Over the past two weeks, we conducted 200 queries across the three major Search engines–Google, Yahoo! and Bing...After conducting the same query across all three Search sites, we picked a winner based on: 1) relevancy of the organic search results; and 2) robustness of the search experience, which included factors such as image and video inclusion, Search Assist, and Site Breakout...According to the charts, Google returned the most relevant result 71 percent of the time, compared with Bing at 49 percent of the time and Yahoo 30 percent of the time.
Until I get more details on the study, which I wasn't able to find anywhere, I'm highly skeptical of the findings. It has serious flaws in its methodology.
Here are some reasons:
- Poor Metrics. The by "most relevant result" is not a good (or standard) metric. And "robustness of the search experience" is not clearly defined.
He should've used standard metrics that people understand: precision@1, precision@3, or something similar. Or he could've conducted a user study and measure how long it took them to accomplish a standard task.
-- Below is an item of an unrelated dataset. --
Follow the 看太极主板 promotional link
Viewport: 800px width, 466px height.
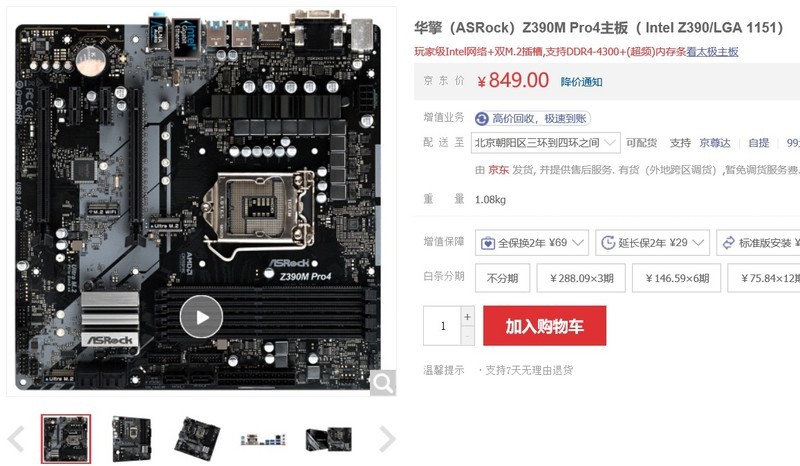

- "Relevance" is not defined. Binary, graded, etc... See the Google rater guidelines (summary).
- Annotator agreement. How many people rated each query? Could they agree with one another? Did they look at the result pages or just the snippets? These are important questions.
- Query selection. Taking queries from popular queries is very biased. A more realistic/random sample should be done, gathered from a company like Compete.